Problem details | Your task is to find every line of the data that holds the string "screenshot" and copy it.

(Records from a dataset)
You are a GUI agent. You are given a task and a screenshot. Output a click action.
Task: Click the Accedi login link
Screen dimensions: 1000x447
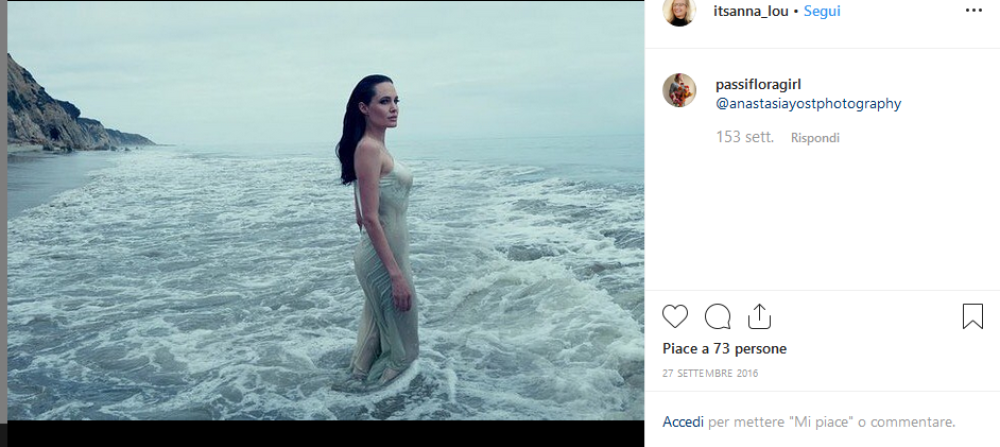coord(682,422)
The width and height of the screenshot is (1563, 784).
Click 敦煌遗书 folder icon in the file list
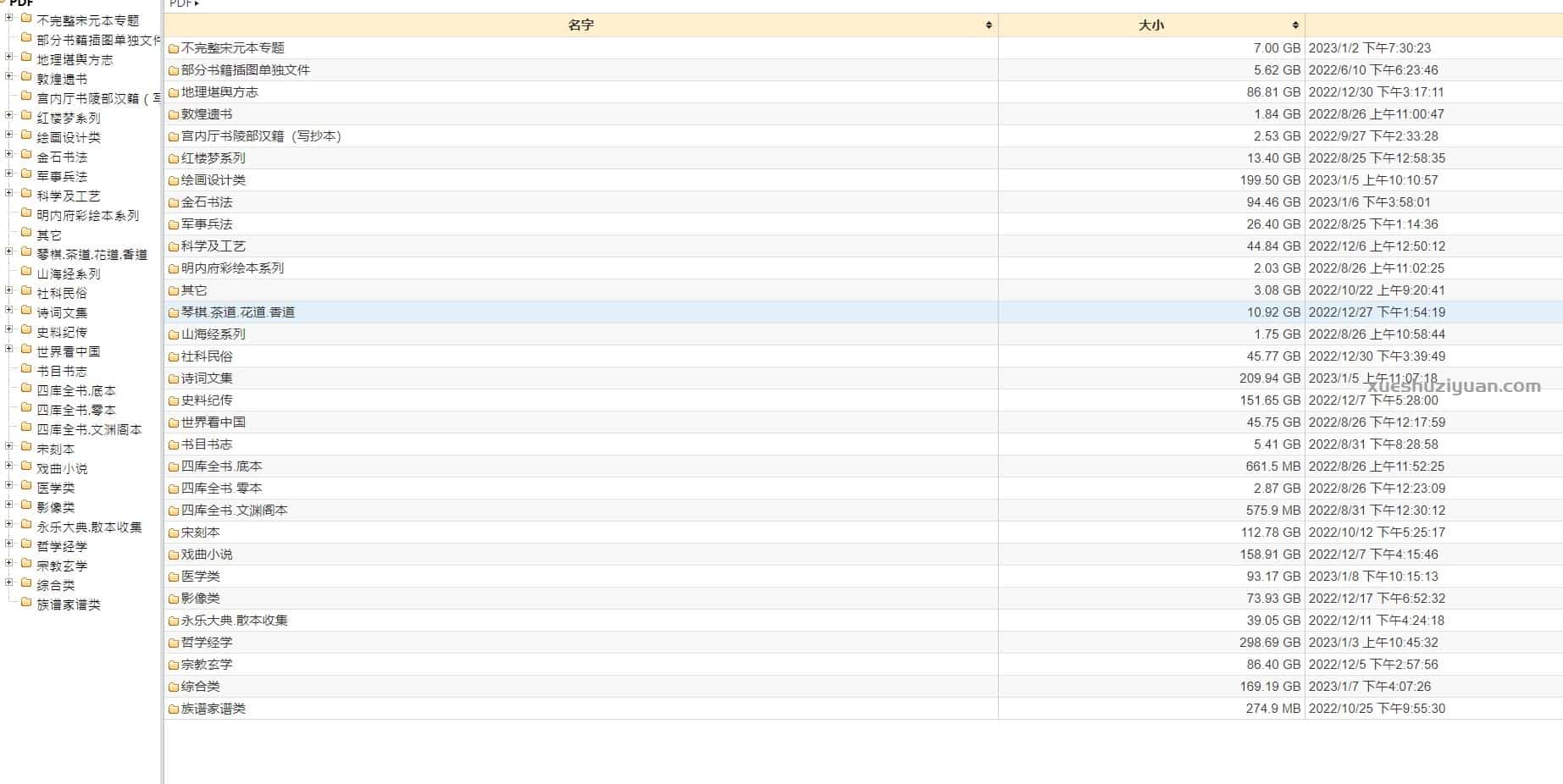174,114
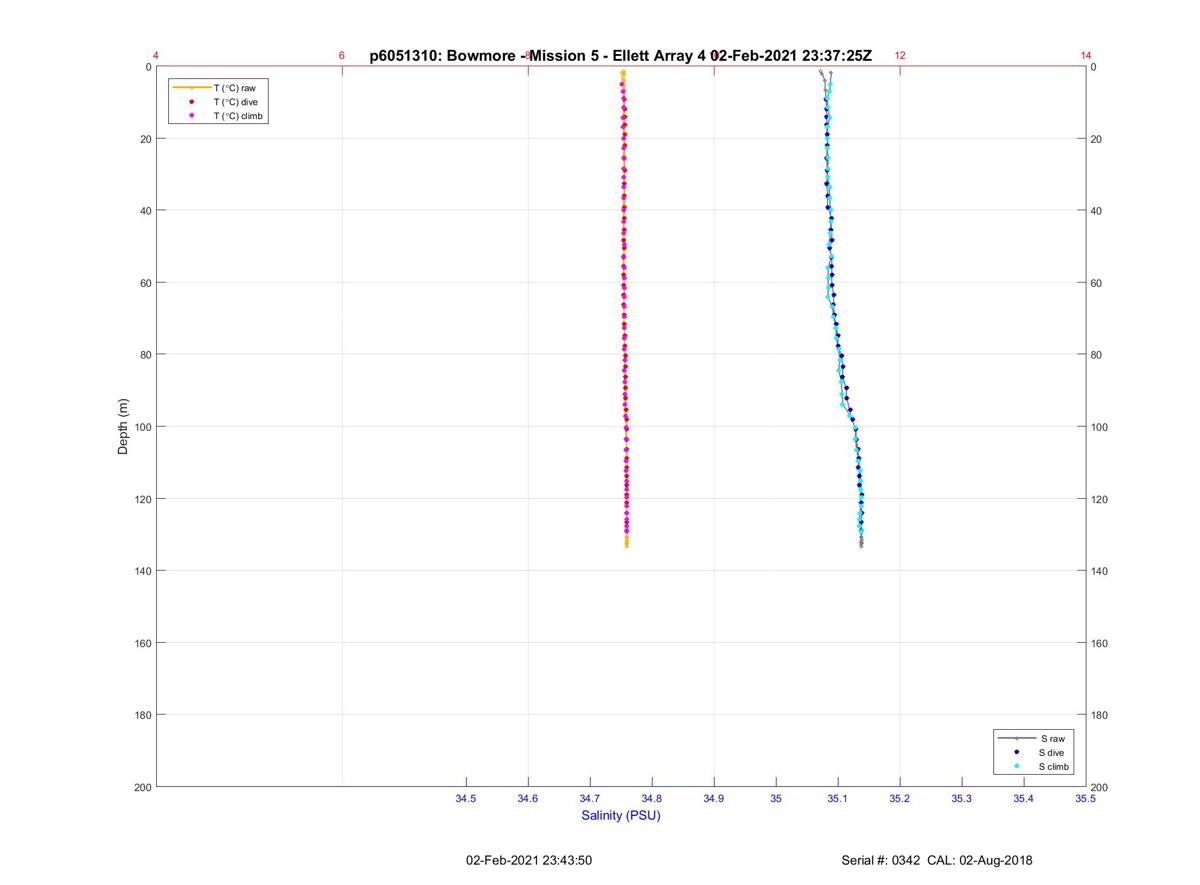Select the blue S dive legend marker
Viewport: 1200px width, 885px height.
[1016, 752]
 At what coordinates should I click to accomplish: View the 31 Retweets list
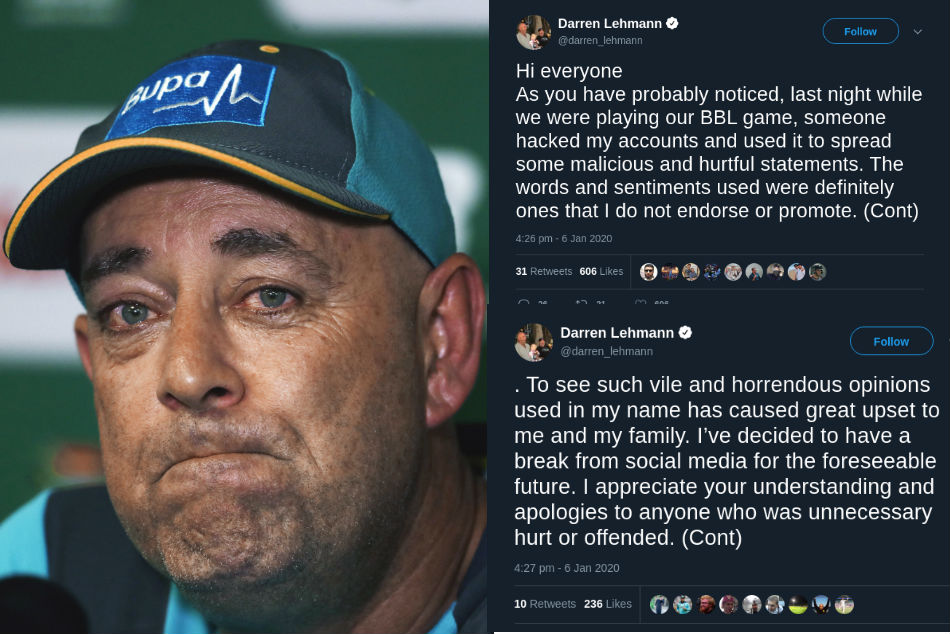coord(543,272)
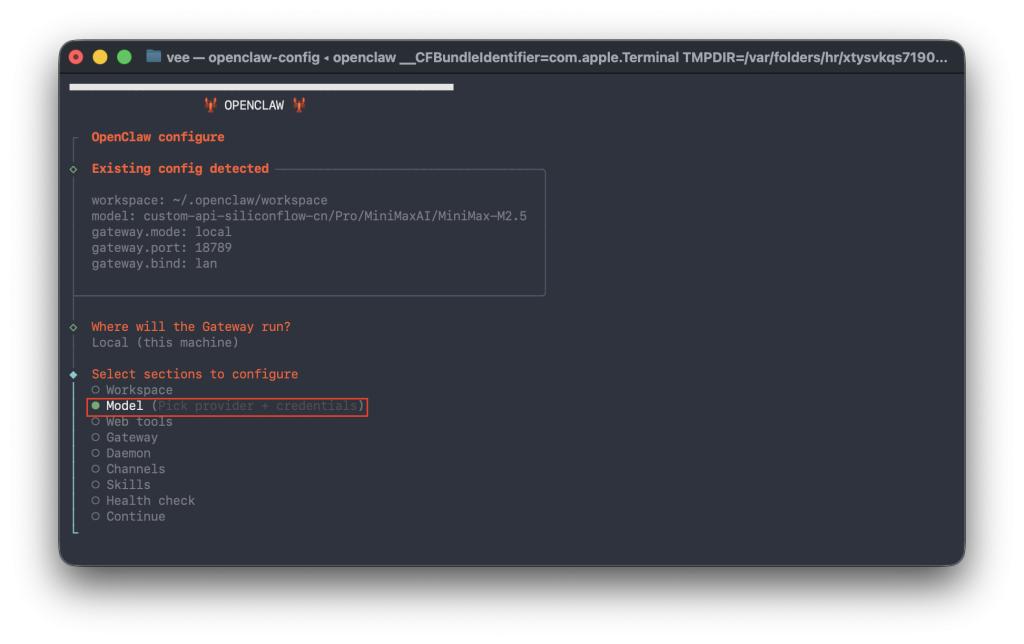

Exercise result |
You are a GUI agent. You are given a task and a screenshot. Output a click action.
The width and height of the screenshot is (1563, 784).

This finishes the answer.